If you are looking around for loans and credits, you may have heard about the CIBIL Score. Ever...
Financial terminology can often be somewhat scary, with lots of abbreviations, specialized terms, and quirky numbers. In reality, however, there is nothing to be put off by – finance can be very straight-forward if explained properly. And it’s extremely important that you truly understand your personal finance. After all, it’s your money that we are talking about! In this article, we will give you a thorough explanation of the CIBIL Score, what it is, why it is important and what affects it.
One way to think of a CIBIL Score is to imagine it as a credit report card. It measures how you have been using your credit. Based on your usage, payments, and other behaviors, the credit bureau gives you a grade point average between 300 and 900 points. The higher you score, the better you are at managing your credit. While a lower score means that you are probably not doing so great on this matter.
Every loan or credit that you take out through the bank or other financial institutions is reported to TransUnion CIBIL – India’s credit information company. The way you use this credit is also informed, such as the percentage of the credit you use, payments towards your loans and credits, any new requests for loans, etc. Based on this information, TransUnion creates a Credit Information Report (CIR). The report includes all of these transactions and using a special formula, it then calculates a weighted average, which is the CIBIL Score.
The factors that specifically impact the score include your credit history, your credit mix and duration, credit exposure, recent credit behavior, and credit use. The most important part of the evaluation is your overall credit history, meaning what you have borrowed over your lifetime and how you have managed these loans. About 50% of the score is decided between credit mix and duration, and credit exposure. The former evaluates whether your loans are secured or not, while the latter takes into consideration your outstanding credit. The remaining 20% of the score comes from the way you use your credit now – your behavior patterns, whether you’ve paid your loans and credit cards on time recently, how much credit have you used over the past 2 years, etc.
There are factors that affect your credit score positively and others that impact it in a negative manner. To maintain a higher credit score, you need to make sure that make regular payments on your current loans and credits. This is one of the most important scoring criteria. It is also preferred to have more secured loans in your credit portfolio, rather than unsecured. This basically means loans for specific purchases that have a guarantee – such as a home loan or a car loan. Another factor is how much of the credit that you have, you actually use. It’s best to keep at the low usage end, as your score will go down if you max out your credit. Last but not least, CIBIL Score takes into consideration the number of applications you make for credit and loans – fewer is better.

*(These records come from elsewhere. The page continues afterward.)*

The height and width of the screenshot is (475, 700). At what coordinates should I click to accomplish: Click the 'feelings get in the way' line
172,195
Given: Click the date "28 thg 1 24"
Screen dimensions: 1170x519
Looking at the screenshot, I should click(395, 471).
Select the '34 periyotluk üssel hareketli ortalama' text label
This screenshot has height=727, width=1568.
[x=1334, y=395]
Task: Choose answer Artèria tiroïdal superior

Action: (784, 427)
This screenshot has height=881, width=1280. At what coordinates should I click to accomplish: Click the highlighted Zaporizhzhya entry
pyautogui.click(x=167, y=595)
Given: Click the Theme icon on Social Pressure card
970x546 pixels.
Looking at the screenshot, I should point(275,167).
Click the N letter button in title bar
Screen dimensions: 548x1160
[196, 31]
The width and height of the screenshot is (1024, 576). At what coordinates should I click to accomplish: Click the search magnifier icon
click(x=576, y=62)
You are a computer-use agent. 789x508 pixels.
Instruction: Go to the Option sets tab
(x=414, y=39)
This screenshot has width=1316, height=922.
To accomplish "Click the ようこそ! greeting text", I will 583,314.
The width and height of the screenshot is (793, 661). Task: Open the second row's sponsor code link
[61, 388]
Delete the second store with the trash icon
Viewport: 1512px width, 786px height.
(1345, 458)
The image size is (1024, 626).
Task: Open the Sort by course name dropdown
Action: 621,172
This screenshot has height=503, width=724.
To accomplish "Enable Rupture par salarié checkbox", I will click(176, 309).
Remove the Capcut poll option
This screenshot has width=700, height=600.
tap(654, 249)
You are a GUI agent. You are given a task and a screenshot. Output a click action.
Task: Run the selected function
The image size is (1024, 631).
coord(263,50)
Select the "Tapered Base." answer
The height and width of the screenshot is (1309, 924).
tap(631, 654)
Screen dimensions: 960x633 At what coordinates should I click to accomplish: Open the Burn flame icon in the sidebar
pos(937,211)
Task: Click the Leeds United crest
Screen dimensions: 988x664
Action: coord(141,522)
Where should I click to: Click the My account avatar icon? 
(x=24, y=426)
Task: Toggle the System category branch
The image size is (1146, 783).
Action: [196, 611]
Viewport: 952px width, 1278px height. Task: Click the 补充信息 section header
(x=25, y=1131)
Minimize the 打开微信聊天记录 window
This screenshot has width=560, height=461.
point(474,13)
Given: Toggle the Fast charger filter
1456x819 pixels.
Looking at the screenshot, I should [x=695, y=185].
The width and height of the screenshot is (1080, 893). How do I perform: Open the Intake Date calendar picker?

A high credit score signals to banks and other lenders that you are credit-worthy. Think of it as a character test. If you have a friend who is always late, never shows up when they promise and borrows books without returning them – you probably won’t rely on him or her for an important event in your life. But you are aware of this because you’ve gotten to know the person over time. Lenders are not your friends, so they must rely on behavioral information to see if you will pay them back after they have given you a loan. They may also be willing to give you more money and a lower interest rate if you rank highly since they are more assured that you will be responsible with your credit.
It’s important to note that a high credit score does not guarantee that you will receive the loan that you are applying for. On the other hand, a lower credit score does not entirely preclude you from obtaining credit either. The lender will still evaluate the rest of your application before making a decision on whether they want to lend you money or not.
Typically, if you are on the market for an important loan, for example, to buy a house, it’s important to know your CIBIL score first. This will help you to evaluate whether banks will look favorably on your application. It can also aid you in identifying steps to up your credit score before you apply. Getting the information is pretty simple. All you need to do is request your credit score from TransUnion. For a fee of about 550 Rs. You will receive both your credit score and your detailed CIR report. Keep in mind that if you have not taken out loans or credits before, you won’t have a rating. Instead, your report will just say NA or NH.
For those who are just starting to manage their finances, it is very important to realize that your credit score is a continuous evaluation. So before you take on loan burden, make sure that you are able to maintain a steady pace with paying it off and being responsible with its use. Otherwise, you may run into trouble in the future, even if have gotten to a place of loan responsibility. On the other hand, if you already have some experience in taking out credit, it’s important to know where your stand with CIBIL scores, to ensure that you are managing your debt in a correct manner.